Required work: Beginning with the line that contains "Task: Open the Sell my car menu", write out each remaining line of the records below exactly. Do not copy any picture.
--- Data to examine Enclosed Below ---
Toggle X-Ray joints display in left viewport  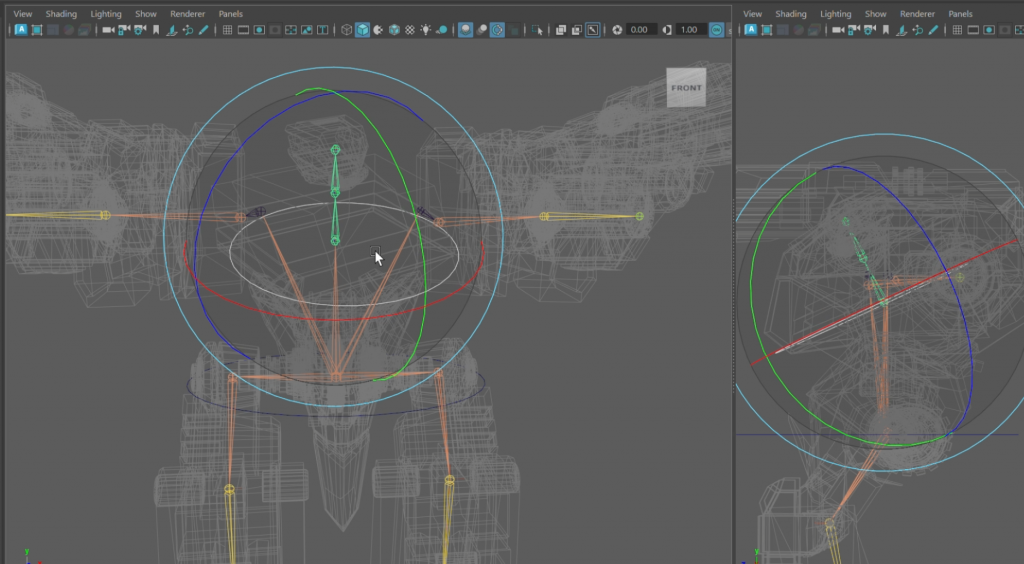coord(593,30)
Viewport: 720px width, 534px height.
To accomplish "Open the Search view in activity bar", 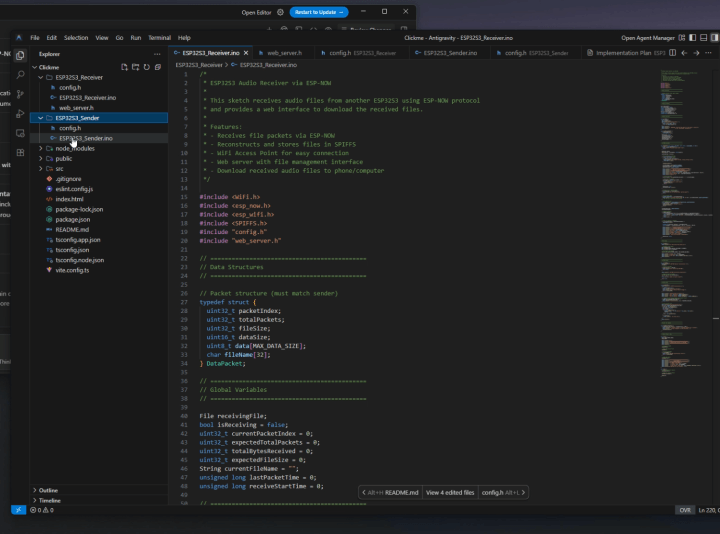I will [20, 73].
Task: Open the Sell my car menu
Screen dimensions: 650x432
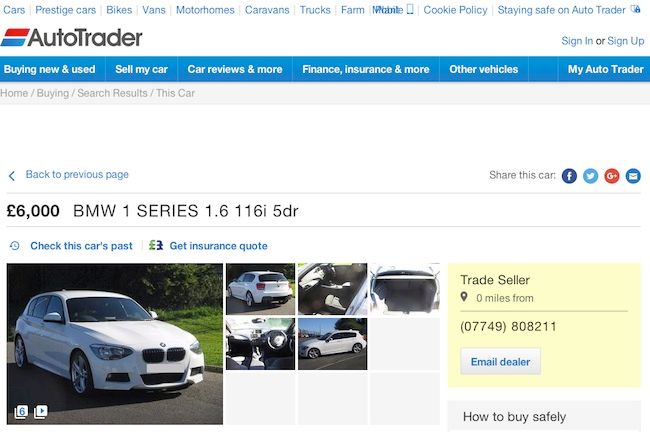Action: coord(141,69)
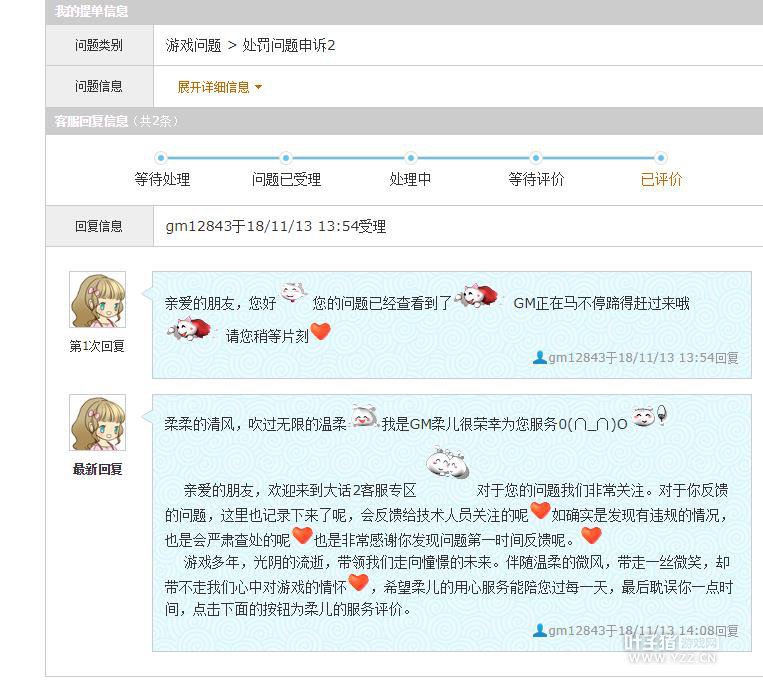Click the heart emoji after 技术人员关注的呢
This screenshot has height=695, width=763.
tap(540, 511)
--- End of Enclosed Data to examine ---
Exercise answer:
Task: Open the Sell my car menu
Screen dimensions: 650x432
Action: coord(141,69)
Click the heart emoji after 技术人员关注的呢
This screenshot has height=695, width=763.
tap(540, 511)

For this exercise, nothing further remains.